Is this map continuous w.r.t. the weak topology?

Question

I am currently working with kernels and I've stumbled upon a map that I really want it to be continuous, but I'm not seeing how to prove it (or disprove it). Consider the following map $\Phi: l_2(\mathbb{N}) \to \mathbb{R}$ given by $$\Phi(w) = C w_{i_1}^{j_1} w_{i_2}^{j_2}...w_{i_n}^{j_n},$$ where $i_1,...,i_n, j_1,...,j_n \in \mathbb{N}$, $C$ is some constant, and $w_i$ denotes the $i$-th component of $w\in l_2(\mathbb{N})$. In other words, given a square summable sequence, we simply select a finite number of its components, exponentiate them, and multiply everything.

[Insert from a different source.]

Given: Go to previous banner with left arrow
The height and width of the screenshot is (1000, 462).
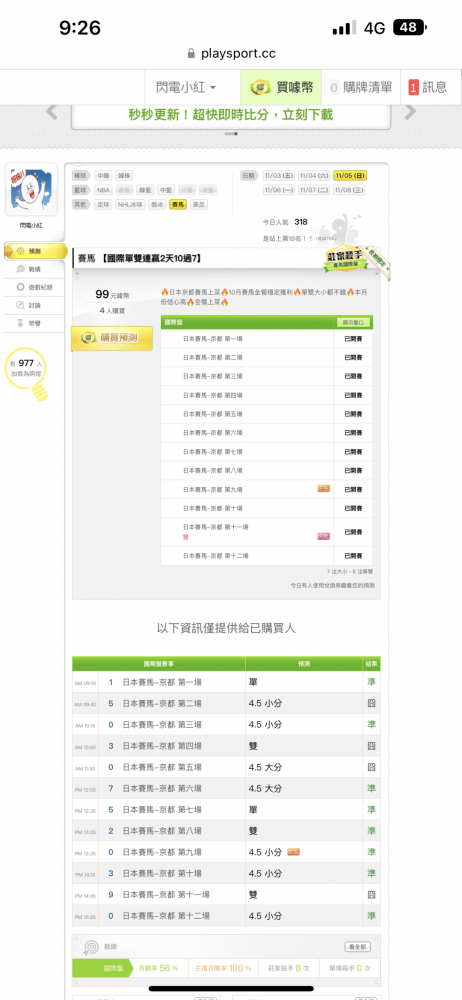Looking at the screenshot, I should (x=52, y=112).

Now, assuming that $l_2(\mathbb{N})$ is given the weak topology, and that $B_R$ denotes the closed ball of radius $R$ in $l_2$, is there any hope that $\Phi \in C(B_R)$, i.e. $\Phi$ is a continuous function on $B_R$? Note that $B_R$ is compact, by the Banach-Alaoglu theorem. I'm really not seeing how can I prove that $\Phi$ is continuous or discontinuous on $B_R$. Any suggestions?

Answer 1

The weak topology is the smallest topology making all linear functionals continuous. In particular, the projections $π_i : l_2(\mathbb{N})\to \mathbb{R}$ given by $π_i(w) = w_i$ are continuous.

Moreover, any product of continuous maps is also continuous (multiplication on $\mathbb{R}$ is continuous). Hence, $f_{i,j}(w) = w_i^j$ is also a continuous map. Multiplying finitely many of these $f_{i,j}$ together gives you precisely your $\Phi$, which is thus continuous w.r.t. the weak topology on $B_R$.

Answer 2

I'll add an answer here just so I show the kernel I'm working with. In the comments someone pointed out that it doesn't make sense to work with kernels and weak topology. I don't see why is that. As a matter of fact, when I show that $k$ is a kernel I don't make any considerations about the topology in $l_2(\mathbb{N})$. So, let me know if you spot any fallacy.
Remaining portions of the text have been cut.